Drivers must ensure that they and any other passenger in the vehicle are wearing their seatbelt, regardless of their age. However, passengers are still accountable, as both drivers and passengers aged 16 years and over can be fined if they fail to wear a seatbelt.
Wearing a seatbelt can be a life or death decision – both for you and your passengers. Wearing a seatbelt doubles your chances of surviving a serious crash and nothing else offers the same level of crash protection for children as a properly fitted, approved child restraint.

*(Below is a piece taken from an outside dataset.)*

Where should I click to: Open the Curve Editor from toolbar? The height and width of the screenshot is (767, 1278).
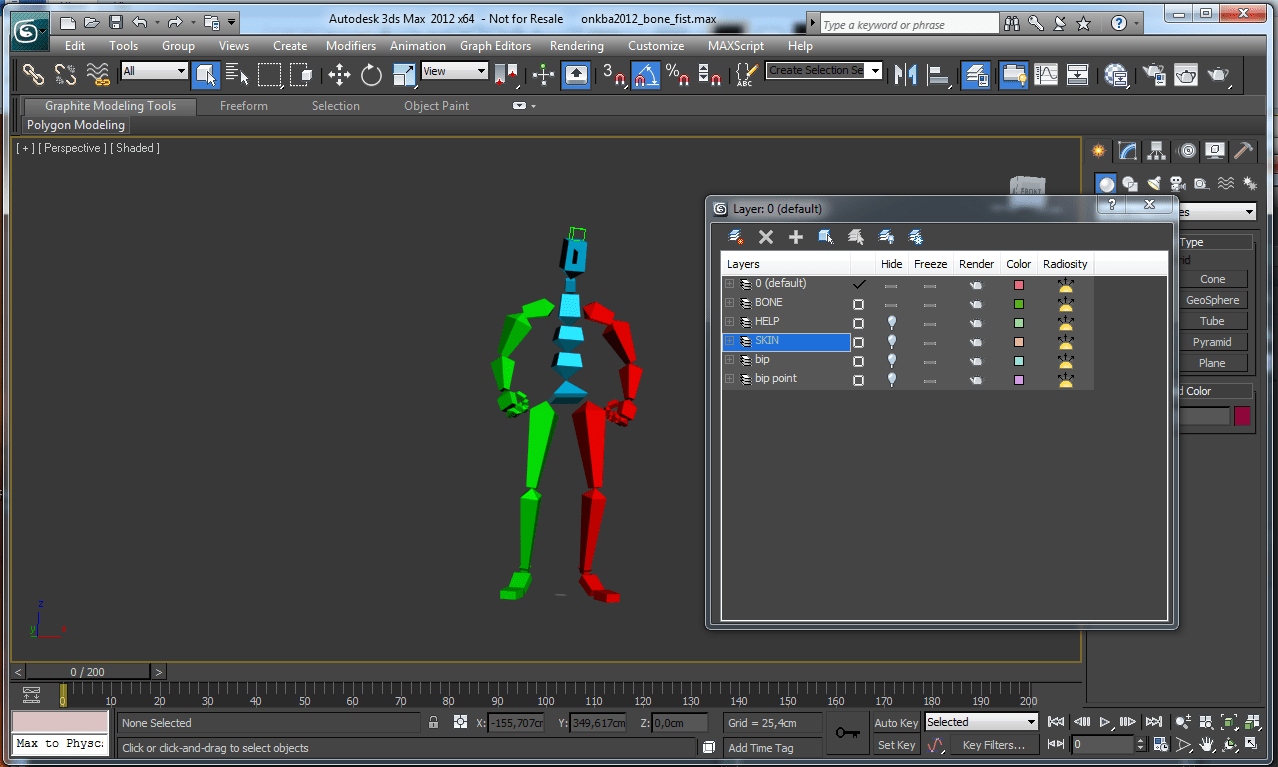coord(1046,75)
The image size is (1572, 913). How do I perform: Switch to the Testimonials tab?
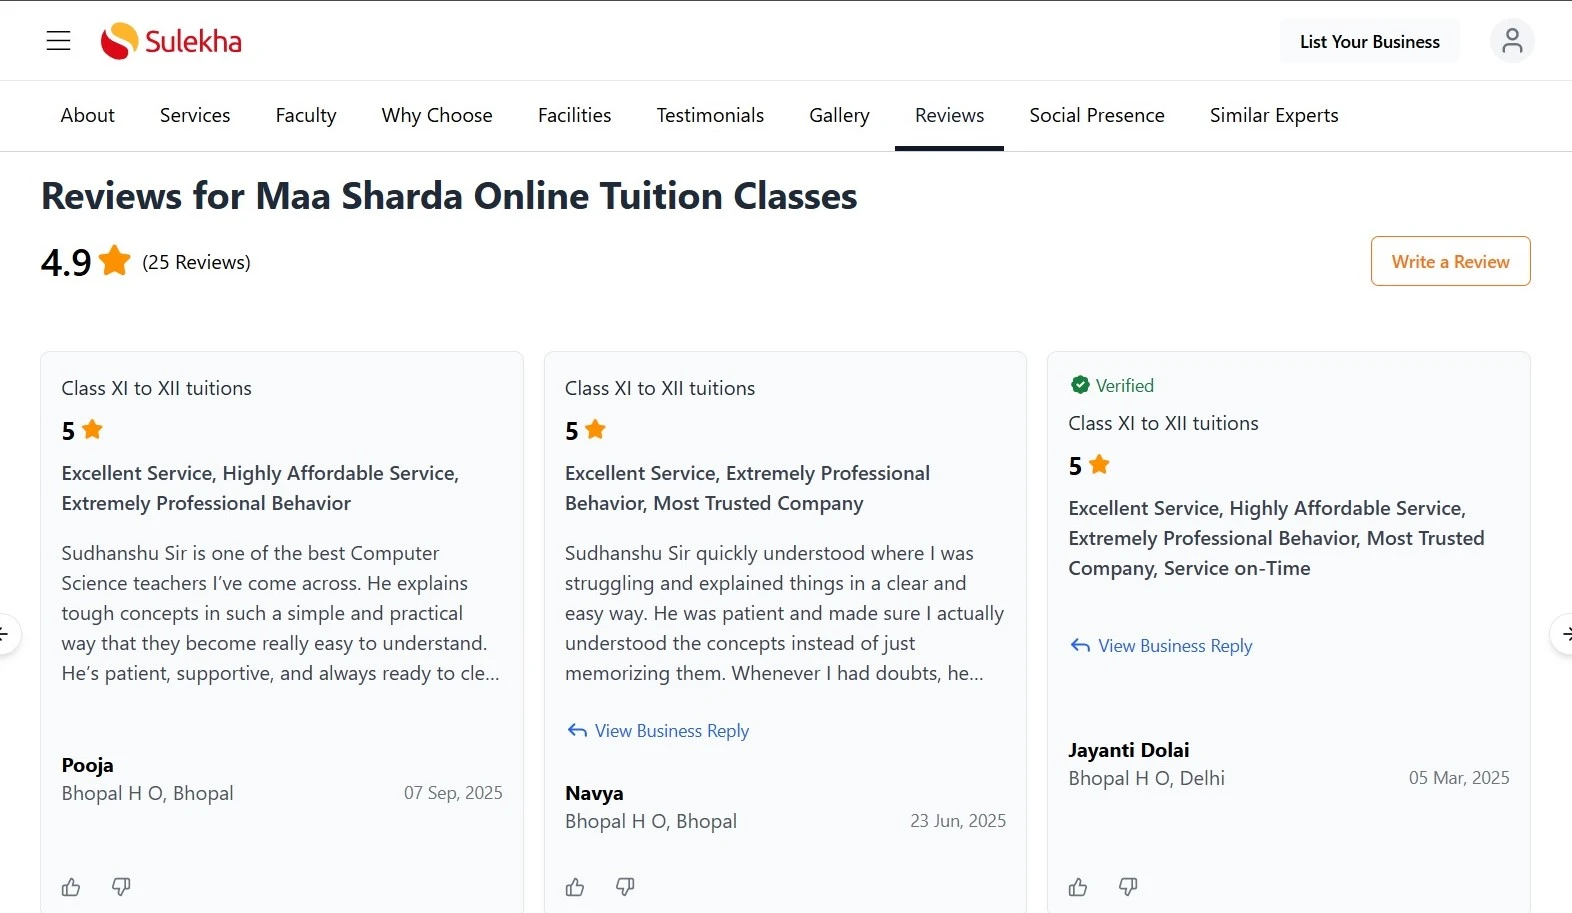click(710, 115)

Child restraint laws are specific about what type of restraint is to be used at different ages and where children must be seated in a vehicle. Child restraints must match the age and size of the child and always be properly installed and adjusted to fit the child's body. The aim of these laws is to reduce the risk of injury caused by restraints that are unsuitable for a child's size.
Children up to the age of 6 months
- Must use an approved rear facing infant restraint.

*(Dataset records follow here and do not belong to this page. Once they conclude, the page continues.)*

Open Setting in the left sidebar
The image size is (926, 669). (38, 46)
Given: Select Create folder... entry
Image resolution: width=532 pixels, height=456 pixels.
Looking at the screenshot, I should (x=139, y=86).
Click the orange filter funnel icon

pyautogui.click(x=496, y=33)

- Must not travel in the front seat of a vehicle that has two or more rows of seats
Children 6 months up to 4 years
- Must use either an approved rear facing infant restraint or a forward-facing child safety seat with an inbuilt harness.

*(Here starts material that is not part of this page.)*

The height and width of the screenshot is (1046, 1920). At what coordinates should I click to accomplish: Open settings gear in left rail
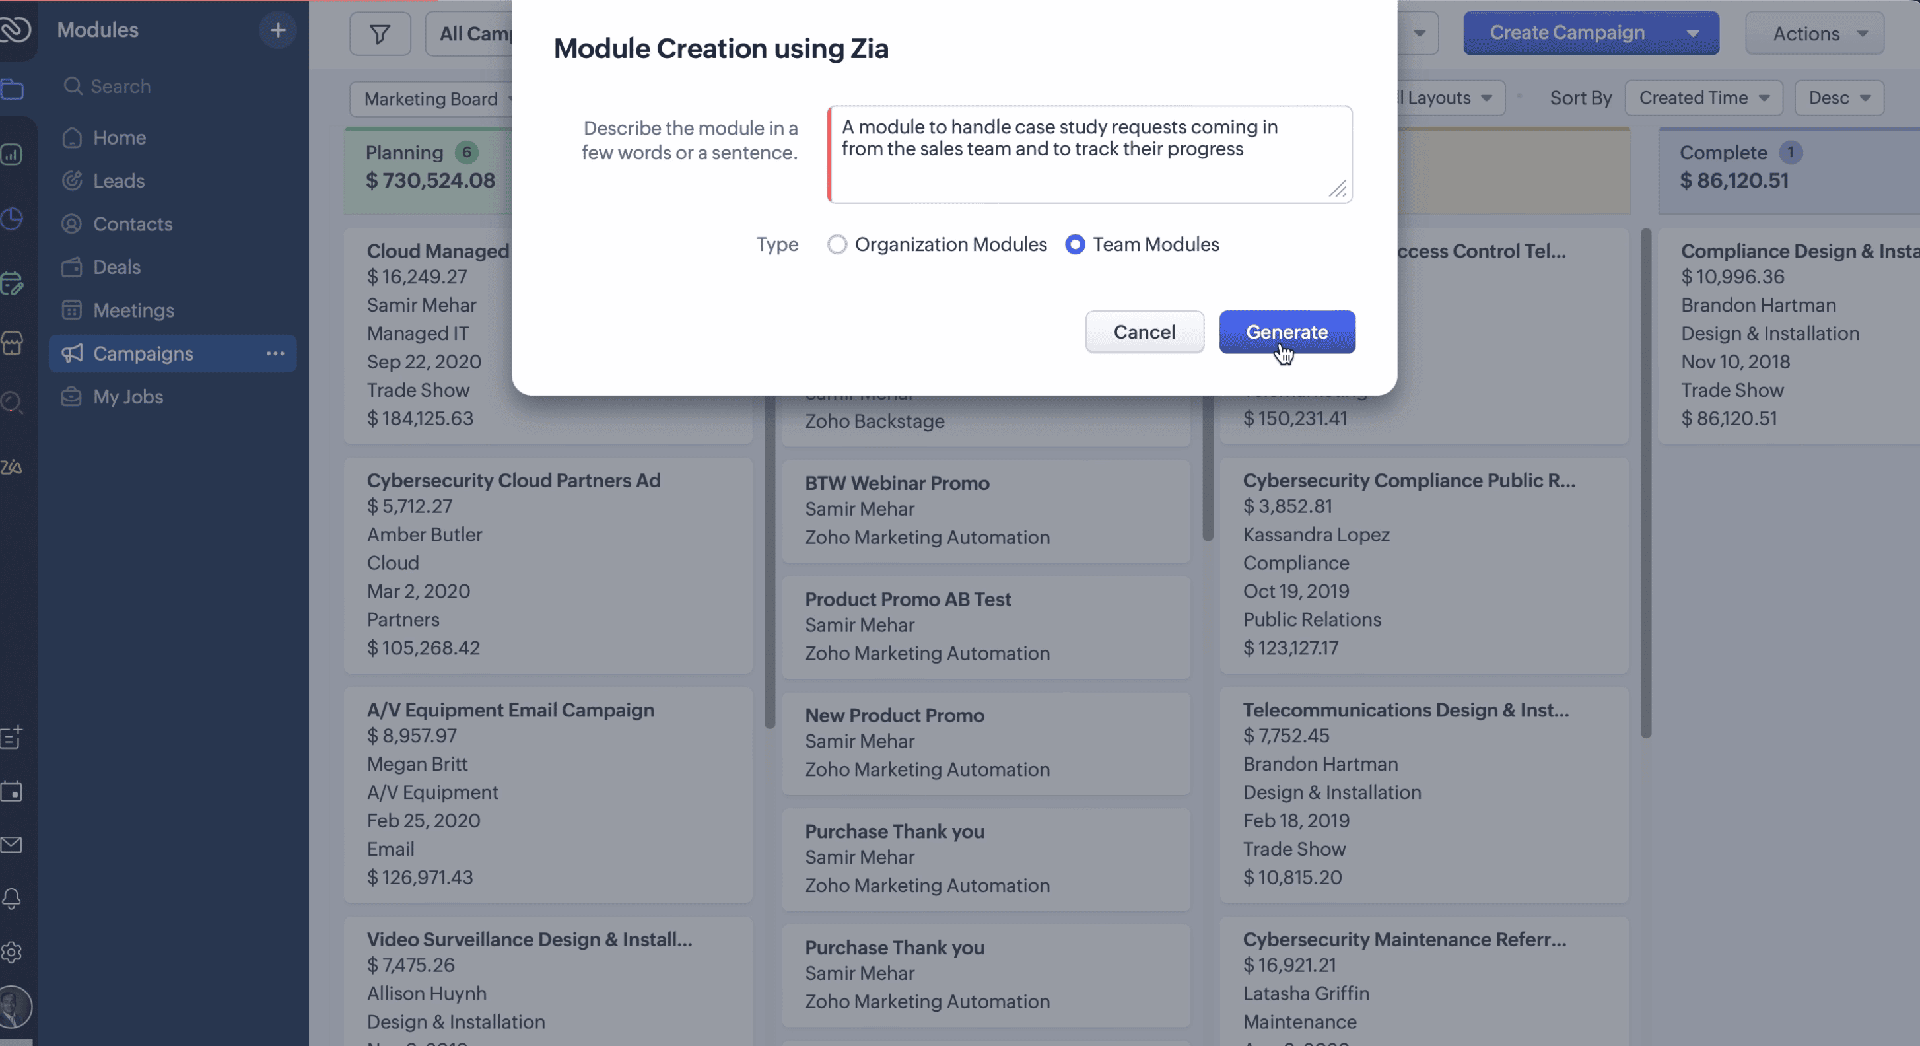coord(12,952)
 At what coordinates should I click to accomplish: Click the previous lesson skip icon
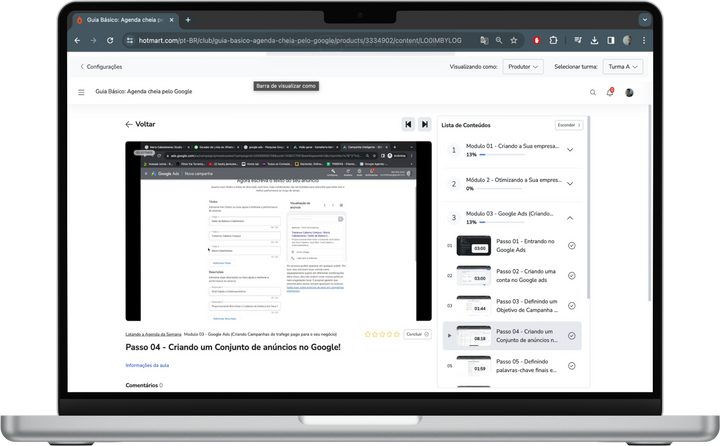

- Must not travel in the front seat of a vehicle that has two or more rows of seats.
Children 4 years up to 7 years
- Must use either an approved forward-facing child safety seat with an inbuilt harness, or a booster seat with a properly fastened and adjusted lap-sash seatbelt or child safety harness.
- Must not travel in the front seat of a vehicle that has two or more rows of seats, unless all the other seats are occupied by children who are under 7 years.
Children 7 years up to 16 years
- Must use either an approved child restraint (a child safety seat or booster seat depending on their size), or a seatbelt that is properly adjusted and fastened.
- If a child is too tall or heavy for the restraint specified for their age, they may use the restraint specified for the next age group.
- If a child is too small to advance into the restraint for their age, they should remain in the restraint specified for the previous age group until they have outgrown that restraint.